I thought it was a fine metaphor. Maybe you just didnt understand the symbolism?

2 boys - Jews and Muslims

The first boy is the Jews, and their "toy" is the Temple mount.

The boys "father" is God, who took the toy away

The 2nd boy, Muslims, finds the toy - build a Mosque on the Temple Mount

From the time the first boy got his toy taken away from him, he has been begging his father - God - to give it back. 3 times a day "he thinks of the toy", or, in the Jewish diaspora, Jews were praying morning, noon and evening, towards the Temple Mount in Jerusalem.

The 2nd boy has two shiny transformers - Mecca and Medina, which he values much more. Infact, when he prays towards Mecca, he turns his back to the Temple mount (the toy in the story).

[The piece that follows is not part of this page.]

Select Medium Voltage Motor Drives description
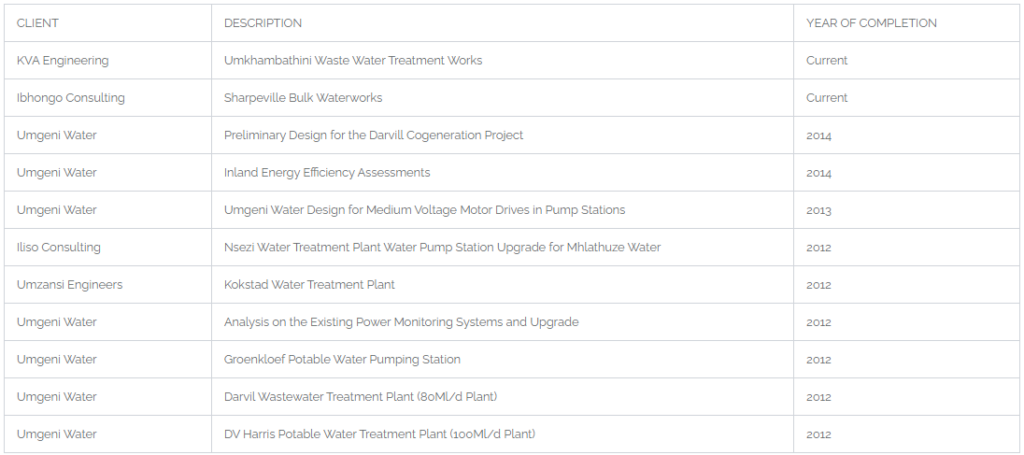 [x=424, y=210]
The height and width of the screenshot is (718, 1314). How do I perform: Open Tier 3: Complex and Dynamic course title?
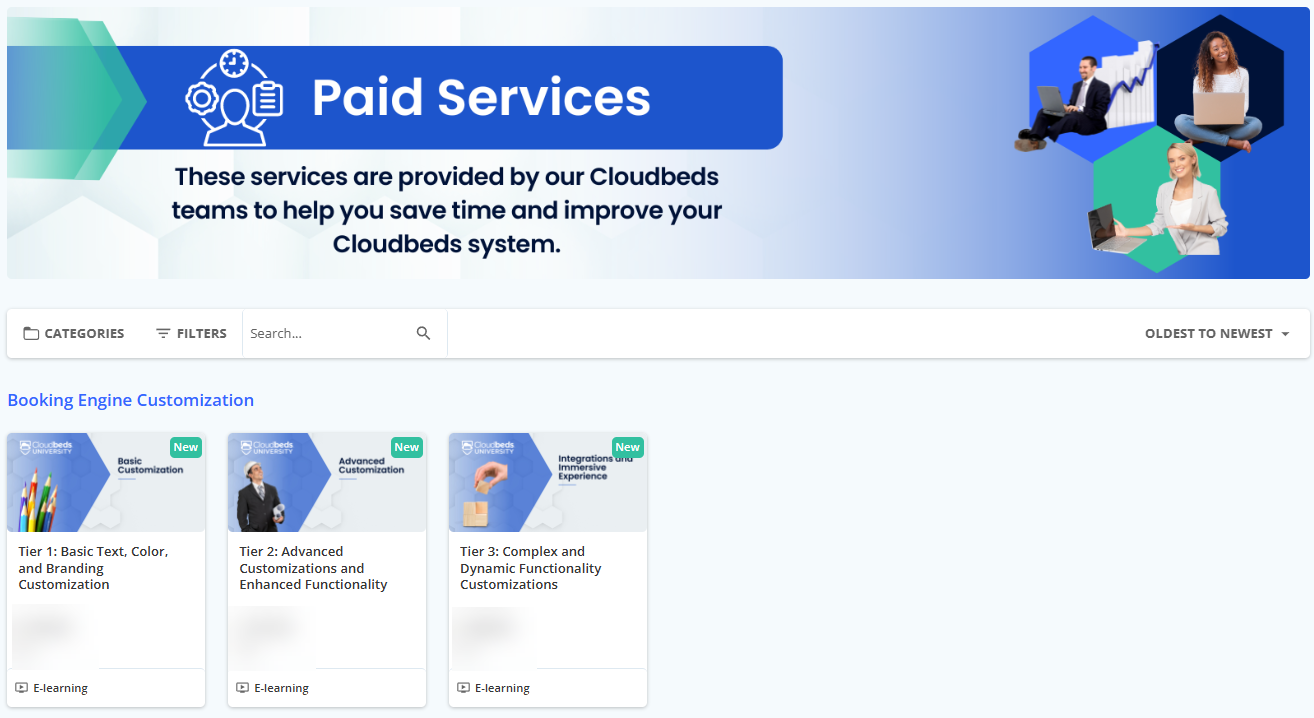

In essence, the 2nd boy - Muslims, thinks much less of the toy - the temple mount. They just wont give it back because the first boy - the Jews - want it so badly.

Further, the 1st boy - Jews, say they will share the toy with others - the temple to be built on the mount would be a Temple for all peoples, unlike the 2nd boy who will only share it with his cousins - other Muslims.

It was a fairly straight forward metaphor.

Im sorry you didnt understand.
edit on 7-9-2011 by dontreally because: (no reason given)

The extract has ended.